“Quando si tratta di arte, la miglior cosa è non usare parole”. Oggi il grado della comprensibilità dell’arte contemporanea non è più commisurabile con la coerenza del vedere, poiché noi vediamo quel che sappiamo. E quando non sappiamo…E l’arte? E l’artista? L’artista sfida, rinnova, reinventa, sposta, scombina, definisce l’inciampo, apre allo sguardo obliquo, supera confini, apre territori, disperde ogni compostezza, rompe ogni schema.

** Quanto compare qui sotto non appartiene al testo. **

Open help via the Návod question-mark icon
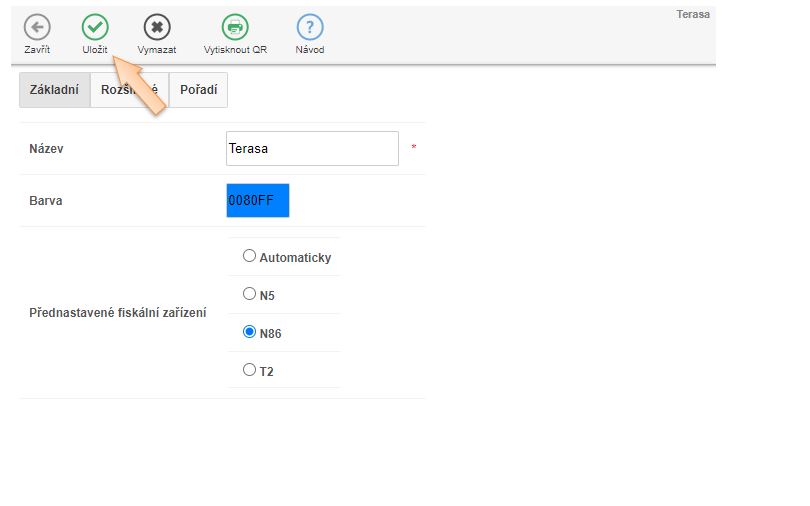 [x=309, y=28]
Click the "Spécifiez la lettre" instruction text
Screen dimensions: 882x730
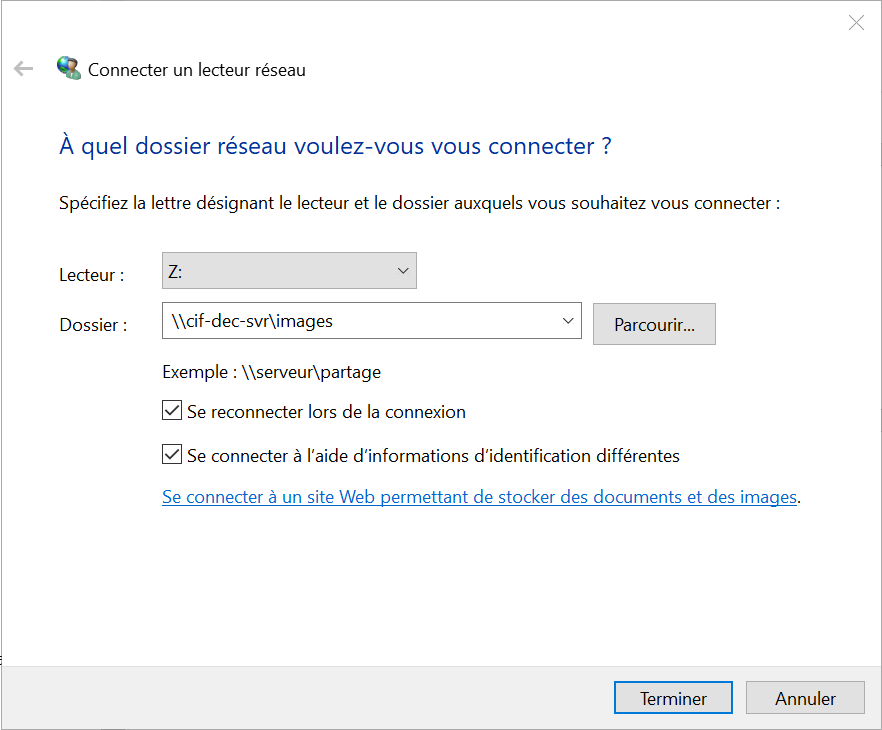click(419, 203)
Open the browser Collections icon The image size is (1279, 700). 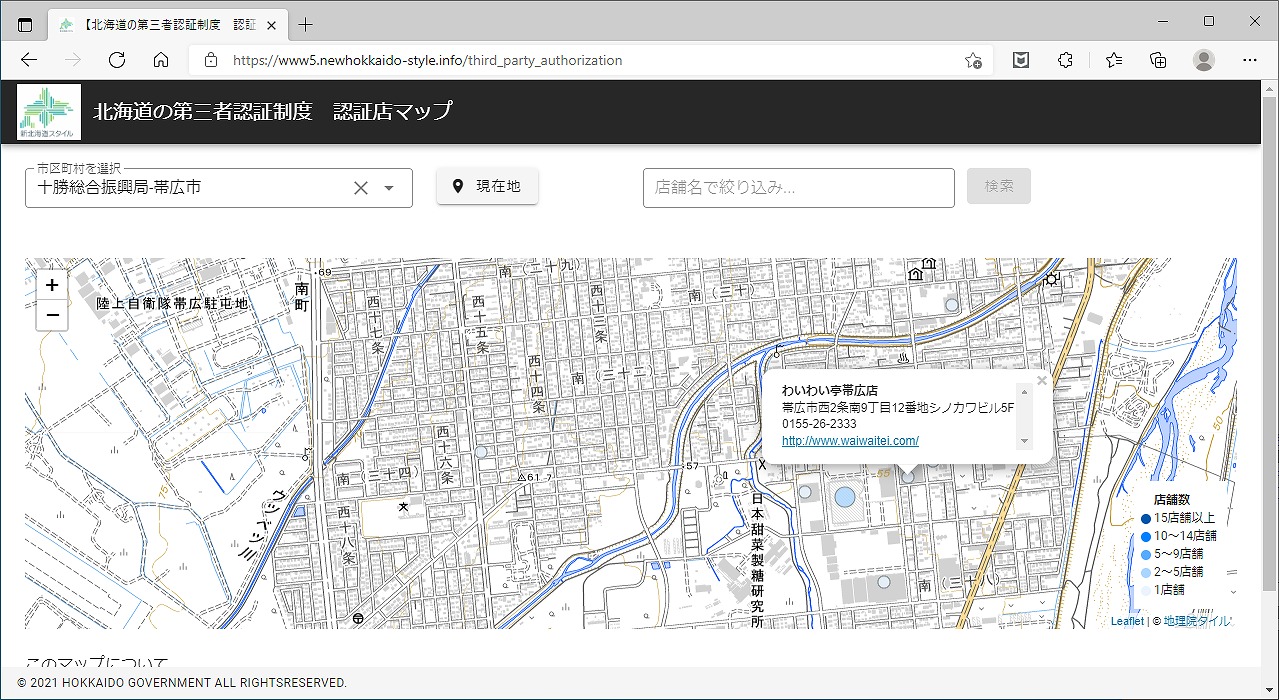pyautogui.click(x=1158, y=60)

La parola chiave di tutto è la carta, materiale indispensabile per scrivere, stampare, comunicare, trasmettere. Come accade nelle carte di Antonio Carbone, in esse viene posta in luce la problematica di una ra-presentazione costruita intenzionalmente che dà forma alla frattura tra arte e realtà in modo radicale, interrompendo completamente il rapporto con qualsiasi vero, per simulare un altro dal vero fatto di narrazioni che valgono per sé stesse senza rinviare a niente.

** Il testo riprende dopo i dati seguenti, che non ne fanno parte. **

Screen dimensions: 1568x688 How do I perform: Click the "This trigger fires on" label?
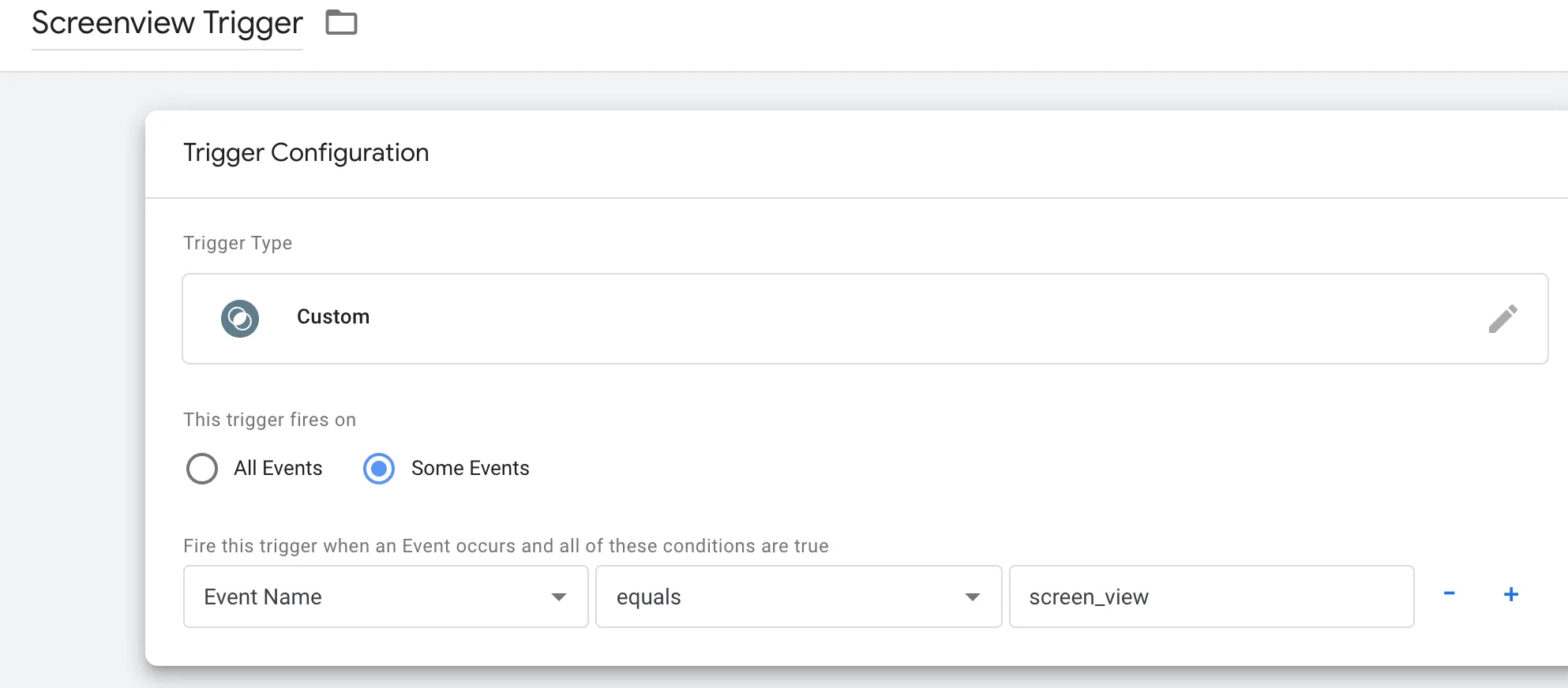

Queste transcritture visive, puramente concettuali, simili alle scritture di strappi su carta di Lucio Fontana o alle estroflessioni su carta a mano di Enrico Castellani, sembrano compiere l’ultimo passo per liberare la narrazione. Così, dalle costellazioni in movimento di segni e scritture, nel silenzio della superficie accolta dalla carta si confondono le identità precarie di caratteri alfabetici, suoni onomatopeici, ritmi acustici, in un disagio percettivo foriero di nuove esperienze ottiche.